### Aim of the exercise
The word "will" marks the lines to find; copy every such line from the data below.
:: Provided data ::
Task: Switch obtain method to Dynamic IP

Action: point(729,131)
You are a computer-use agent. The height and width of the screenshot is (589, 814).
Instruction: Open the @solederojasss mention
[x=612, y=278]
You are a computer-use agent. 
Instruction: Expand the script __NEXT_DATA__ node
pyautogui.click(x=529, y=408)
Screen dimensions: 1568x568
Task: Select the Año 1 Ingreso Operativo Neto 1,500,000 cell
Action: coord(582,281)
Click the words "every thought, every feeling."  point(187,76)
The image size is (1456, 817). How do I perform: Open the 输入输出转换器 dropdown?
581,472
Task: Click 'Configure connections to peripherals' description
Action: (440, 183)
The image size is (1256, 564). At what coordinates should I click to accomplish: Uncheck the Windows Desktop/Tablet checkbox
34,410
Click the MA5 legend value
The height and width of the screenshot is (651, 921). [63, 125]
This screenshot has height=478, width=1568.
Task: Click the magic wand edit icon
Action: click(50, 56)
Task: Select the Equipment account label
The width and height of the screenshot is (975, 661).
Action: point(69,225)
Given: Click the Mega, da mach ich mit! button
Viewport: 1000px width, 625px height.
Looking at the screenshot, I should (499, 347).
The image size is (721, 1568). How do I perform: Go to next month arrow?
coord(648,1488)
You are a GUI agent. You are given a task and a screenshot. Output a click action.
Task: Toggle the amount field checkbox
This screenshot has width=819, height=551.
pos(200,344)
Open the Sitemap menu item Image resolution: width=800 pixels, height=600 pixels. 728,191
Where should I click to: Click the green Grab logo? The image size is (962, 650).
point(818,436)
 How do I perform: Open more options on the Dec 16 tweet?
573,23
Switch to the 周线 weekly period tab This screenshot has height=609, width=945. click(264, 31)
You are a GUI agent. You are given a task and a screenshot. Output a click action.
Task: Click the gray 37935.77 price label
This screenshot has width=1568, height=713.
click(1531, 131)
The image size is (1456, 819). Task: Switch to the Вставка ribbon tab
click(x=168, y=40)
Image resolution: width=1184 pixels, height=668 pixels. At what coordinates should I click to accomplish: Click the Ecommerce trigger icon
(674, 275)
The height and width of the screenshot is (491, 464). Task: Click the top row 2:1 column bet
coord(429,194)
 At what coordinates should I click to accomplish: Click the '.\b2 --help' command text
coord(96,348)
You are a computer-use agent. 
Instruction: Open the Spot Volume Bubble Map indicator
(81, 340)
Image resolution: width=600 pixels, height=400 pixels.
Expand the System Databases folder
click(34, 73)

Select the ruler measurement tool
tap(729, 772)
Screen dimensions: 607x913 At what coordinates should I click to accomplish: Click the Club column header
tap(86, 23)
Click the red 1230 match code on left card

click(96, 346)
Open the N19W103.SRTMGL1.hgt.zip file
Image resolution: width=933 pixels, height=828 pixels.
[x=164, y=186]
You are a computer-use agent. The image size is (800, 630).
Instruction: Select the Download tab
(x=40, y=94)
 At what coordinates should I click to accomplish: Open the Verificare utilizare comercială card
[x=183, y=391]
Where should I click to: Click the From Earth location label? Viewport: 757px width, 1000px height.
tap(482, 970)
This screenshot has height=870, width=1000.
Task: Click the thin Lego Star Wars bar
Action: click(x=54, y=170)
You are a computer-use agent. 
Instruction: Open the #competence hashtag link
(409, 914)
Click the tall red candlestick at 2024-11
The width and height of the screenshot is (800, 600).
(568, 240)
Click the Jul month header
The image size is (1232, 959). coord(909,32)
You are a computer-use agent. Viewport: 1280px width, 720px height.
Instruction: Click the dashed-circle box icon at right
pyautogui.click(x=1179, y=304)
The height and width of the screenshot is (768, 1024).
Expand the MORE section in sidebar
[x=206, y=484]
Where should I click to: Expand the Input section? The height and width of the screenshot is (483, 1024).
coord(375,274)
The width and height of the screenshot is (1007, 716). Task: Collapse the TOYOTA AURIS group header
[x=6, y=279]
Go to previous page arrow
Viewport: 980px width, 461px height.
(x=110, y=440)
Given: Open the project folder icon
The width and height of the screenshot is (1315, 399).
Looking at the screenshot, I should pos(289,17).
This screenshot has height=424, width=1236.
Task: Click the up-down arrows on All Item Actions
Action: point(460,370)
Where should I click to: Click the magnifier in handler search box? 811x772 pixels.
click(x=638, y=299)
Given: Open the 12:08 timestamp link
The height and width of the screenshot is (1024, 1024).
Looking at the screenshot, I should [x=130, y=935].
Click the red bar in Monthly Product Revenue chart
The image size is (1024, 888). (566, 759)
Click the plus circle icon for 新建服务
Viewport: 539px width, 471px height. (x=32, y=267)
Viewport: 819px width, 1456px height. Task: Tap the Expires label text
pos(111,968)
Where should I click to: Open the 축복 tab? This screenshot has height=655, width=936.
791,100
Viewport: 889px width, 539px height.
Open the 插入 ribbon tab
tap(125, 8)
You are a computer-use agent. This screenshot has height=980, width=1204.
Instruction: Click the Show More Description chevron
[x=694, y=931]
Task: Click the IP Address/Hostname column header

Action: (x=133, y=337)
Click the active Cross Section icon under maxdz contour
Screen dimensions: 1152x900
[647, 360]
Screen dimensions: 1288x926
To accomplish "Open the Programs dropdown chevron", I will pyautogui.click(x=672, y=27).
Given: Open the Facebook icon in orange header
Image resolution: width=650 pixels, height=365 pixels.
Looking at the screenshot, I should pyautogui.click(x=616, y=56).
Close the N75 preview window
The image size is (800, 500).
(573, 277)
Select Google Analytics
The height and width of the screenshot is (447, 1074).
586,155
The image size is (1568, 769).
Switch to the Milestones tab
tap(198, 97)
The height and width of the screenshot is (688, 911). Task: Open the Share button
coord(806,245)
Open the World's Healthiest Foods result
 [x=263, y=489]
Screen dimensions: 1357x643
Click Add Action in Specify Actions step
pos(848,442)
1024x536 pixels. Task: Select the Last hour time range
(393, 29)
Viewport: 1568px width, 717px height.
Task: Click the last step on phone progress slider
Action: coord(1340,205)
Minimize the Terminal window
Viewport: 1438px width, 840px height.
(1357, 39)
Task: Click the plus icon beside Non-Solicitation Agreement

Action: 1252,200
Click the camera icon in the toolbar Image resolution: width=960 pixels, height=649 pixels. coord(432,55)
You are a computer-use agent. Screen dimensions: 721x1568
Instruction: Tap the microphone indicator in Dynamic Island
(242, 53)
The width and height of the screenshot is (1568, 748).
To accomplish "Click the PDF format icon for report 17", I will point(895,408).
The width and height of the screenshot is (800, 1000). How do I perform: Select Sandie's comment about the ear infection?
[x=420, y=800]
:::
### Answer area
To accomplish "Open the Programs dropdown chevron", I will pyautogui.click(x=672, y=27).
To accomplish "Click the PDF format icon for report 17", I will point(895,408).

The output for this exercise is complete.